» **The records**
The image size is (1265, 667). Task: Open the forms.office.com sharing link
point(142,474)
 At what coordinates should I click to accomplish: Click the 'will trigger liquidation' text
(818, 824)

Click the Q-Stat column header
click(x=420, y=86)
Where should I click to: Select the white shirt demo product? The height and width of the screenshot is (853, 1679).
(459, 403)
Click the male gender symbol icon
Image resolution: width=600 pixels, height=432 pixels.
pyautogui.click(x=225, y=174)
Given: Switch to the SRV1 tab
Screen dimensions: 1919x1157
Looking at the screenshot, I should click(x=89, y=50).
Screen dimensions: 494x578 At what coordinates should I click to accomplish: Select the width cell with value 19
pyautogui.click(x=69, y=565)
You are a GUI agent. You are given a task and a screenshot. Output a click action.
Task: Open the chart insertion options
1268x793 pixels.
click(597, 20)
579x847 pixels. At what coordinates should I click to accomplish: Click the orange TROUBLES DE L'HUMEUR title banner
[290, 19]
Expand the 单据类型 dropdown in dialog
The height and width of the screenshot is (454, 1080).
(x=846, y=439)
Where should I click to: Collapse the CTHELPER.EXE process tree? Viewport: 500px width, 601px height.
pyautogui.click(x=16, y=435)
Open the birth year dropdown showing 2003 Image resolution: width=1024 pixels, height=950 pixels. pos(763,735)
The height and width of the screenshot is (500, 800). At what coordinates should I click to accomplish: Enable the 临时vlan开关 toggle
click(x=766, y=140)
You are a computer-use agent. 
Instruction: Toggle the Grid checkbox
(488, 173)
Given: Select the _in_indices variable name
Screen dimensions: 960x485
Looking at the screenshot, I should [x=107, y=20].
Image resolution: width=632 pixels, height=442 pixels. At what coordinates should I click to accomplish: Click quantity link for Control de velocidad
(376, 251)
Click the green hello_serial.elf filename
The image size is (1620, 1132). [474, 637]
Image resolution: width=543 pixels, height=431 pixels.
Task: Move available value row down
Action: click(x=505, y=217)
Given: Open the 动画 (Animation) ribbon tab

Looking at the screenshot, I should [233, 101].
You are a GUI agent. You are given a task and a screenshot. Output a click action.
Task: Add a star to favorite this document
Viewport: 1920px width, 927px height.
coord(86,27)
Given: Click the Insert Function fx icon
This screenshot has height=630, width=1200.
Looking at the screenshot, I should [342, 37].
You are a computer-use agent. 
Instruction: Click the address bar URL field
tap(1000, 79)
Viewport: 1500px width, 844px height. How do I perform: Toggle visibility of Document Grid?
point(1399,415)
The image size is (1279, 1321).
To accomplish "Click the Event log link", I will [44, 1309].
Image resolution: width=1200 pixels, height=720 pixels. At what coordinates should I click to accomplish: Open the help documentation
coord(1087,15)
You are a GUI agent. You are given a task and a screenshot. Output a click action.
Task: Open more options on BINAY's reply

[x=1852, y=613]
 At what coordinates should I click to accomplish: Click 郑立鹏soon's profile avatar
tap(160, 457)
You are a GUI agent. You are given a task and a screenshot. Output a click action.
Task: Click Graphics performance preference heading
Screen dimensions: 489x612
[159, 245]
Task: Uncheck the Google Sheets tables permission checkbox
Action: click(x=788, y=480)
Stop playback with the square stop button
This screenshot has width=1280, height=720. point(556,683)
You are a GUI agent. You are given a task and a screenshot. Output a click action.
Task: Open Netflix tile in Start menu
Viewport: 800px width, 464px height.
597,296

» **Task details**
Every line with "dropdown" in it should be copied from the entries above.

» **Your response**
Expand the 单据类型 dropdown in dialog
Open the birth year dropdown showing 2003 Image resolution: width=1024 pixels, height=950 pixels. pos(763,735)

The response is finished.